Resumo: This Thesis explores methods to enhance the reproducibility of Josephson junctions, crucial elements in
superconducting quantum technologies, when employing the Dolan technique in 30 kV e-beam processes.
The study explores the influence of dose distribution along the bridge area on reproducibility, addressing
challenges related to fabrication sensitivity. Experimental methods include E-beam lithography, with electron
trajectory simulations shedding light on backscattered electron behavior. We describe the fabrication
of various Josephson junction geometries and analyze the correlation between the success rates of different
lithography patterns and the simulated distribution of backscattered electrons. Our findings demonstrate a
success rate of up to 96.3% for the double resist 1-step low-energy e-beam lithography process. As a means
of implementation strategy, we provided a geometric example that takes advantage of simulated stability
regions to administer a controlled, uniform dose across the junction area, introducing novel features to
overcome the difficulties associated with fabricating bridge-like structures.

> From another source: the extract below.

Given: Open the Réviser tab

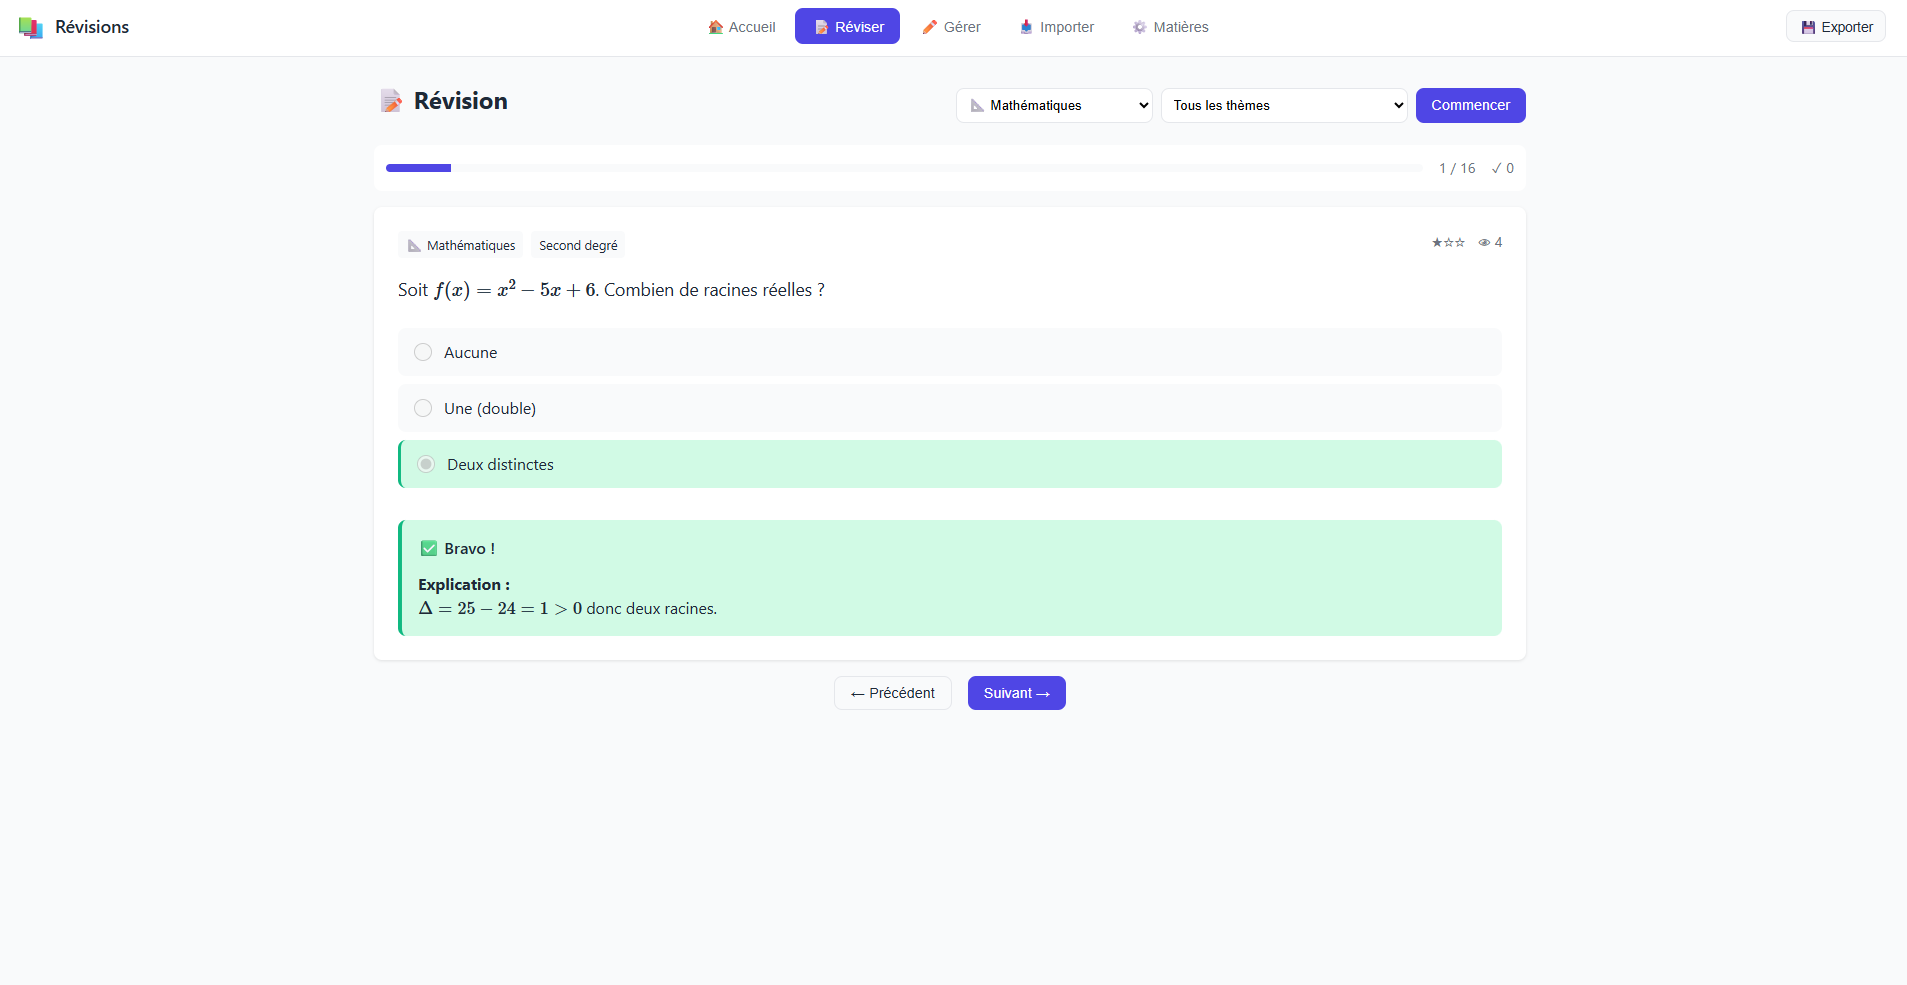Looking at the screenshot, I should click(x=847, y=27).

Furthermore we also explore the fabrication of superconducting circuits through thin film deposition
and subsequent etching, also known as "Top Down" method. The thin films studied were Nb and Al, they
were tested with various reagents and for many applications, allowing us to define configuration which can
best be used for superconducting circuit fabrication.
Furthermore we employ the techniques developed into a working Transmon device. We observe cavity
dressed and bare mode, demonstrating an effective means of developing Josephson junction based
superconducting quantum devices. |